Operational capabilities exposed by the ingestion pipeline - APIs, configuration management, observability, and user-facing behavior.

Partner data ingestion

External partner systems submit data through the partner API.

Endpoint: POST /partner/ingest_data

Query parameters:

Parameter
Required
Description

data_model

No

Data model mnemonic. If omitted, all active data models are scanned against pattern_for_data_model.

register_id

No

Target register. When supplied together with intake_form_id, skips the classification stage.

intake_form_id

No

Target intake form. When supplied together with register_id, skips the classification stage.

Request body: Arbitrary JSON envelope defined by the partner data model. Structure is not enforced at the API layer - validation is driven by configured key paths and patterns.

Response: A correlation_id rendered through a partner-specific Jinja response template stored in MinIO (data_models.response_template_file_id). All records created from a single API call (including list fan-out) share the same correlation_id.


Staff data ingestion

Staff users can submit data through the staff portal using the same core ingest service.

Endpoint: POST /input-mechanism-data/ingest-data

Permission: intakeSubmission:edit

Behaviour: Same ingestion pipeline as the partner API, but returns a plain JSON response (no MinIO response template rendering).


Classification bypass

When both register_id and intake_form_id are provided on ingest, the classification worker is skipped:

  • incoming_raw_data.classification_status is set to PROCESSED immediately.

  • incoming_classified_data is inserted with transformation_status = PENDING.

  • The transformation beat producer picks up the row on its next poll.

Useful when the caller already knows the target register and intake form (e.g. staff-initiated or pre-classified submissions).
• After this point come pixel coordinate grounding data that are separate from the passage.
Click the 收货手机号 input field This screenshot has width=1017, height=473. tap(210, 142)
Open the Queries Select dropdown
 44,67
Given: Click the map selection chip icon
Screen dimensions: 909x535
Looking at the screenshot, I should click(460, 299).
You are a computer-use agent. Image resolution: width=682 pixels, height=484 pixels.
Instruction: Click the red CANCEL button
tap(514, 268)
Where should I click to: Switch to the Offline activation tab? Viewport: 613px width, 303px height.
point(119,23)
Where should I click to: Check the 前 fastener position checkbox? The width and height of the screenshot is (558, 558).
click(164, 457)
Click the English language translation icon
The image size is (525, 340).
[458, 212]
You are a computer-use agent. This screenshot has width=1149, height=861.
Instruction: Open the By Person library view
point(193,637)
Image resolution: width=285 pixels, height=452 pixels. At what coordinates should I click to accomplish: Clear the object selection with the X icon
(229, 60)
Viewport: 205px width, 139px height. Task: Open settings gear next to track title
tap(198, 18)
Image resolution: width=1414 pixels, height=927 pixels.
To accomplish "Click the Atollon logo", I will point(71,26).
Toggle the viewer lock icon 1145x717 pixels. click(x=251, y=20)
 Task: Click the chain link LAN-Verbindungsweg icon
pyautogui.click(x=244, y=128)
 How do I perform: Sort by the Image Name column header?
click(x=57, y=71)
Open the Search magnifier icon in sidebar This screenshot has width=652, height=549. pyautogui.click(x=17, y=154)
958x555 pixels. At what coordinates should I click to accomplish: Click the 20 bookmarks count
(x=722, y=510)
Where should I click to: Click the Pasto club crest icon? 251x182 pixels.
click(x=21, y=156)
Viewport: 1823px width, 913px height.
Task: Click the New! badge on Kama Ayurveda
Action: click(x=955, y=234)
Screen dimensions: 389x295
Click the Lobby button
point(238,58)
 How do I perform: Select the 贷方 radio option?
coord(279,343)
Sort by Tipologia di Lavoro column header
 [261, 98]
ADD and UPDATE pipeline actions

Classification resolves whether the payload creates a new record or updates an existing one.

Action
Trigger
Outcome

ADD

External record identifier not found in registry

Intake form submission created and finalized (draft_status = FINAL)

UPDATE

External record identifier matches an existing registry record

Change request created via G2PChangeRequestWorkerService.create_change_request()

The ingestion beat producer routes to ingest_data_worker (ADD) or change_request_ingest_worker (UPDATE) based on pipeline_action on the classified row.

UPDATE change requests enter the standard verification and approval workflow. Auto-approval applies when configured for the target section and source channel.

Bulk and list ingestion

When incoming_model_key_paths.is_list = true, a single API call containing a list of records is fanned out into multiple ingest rows:

  • Each list element gets its own ingest_id.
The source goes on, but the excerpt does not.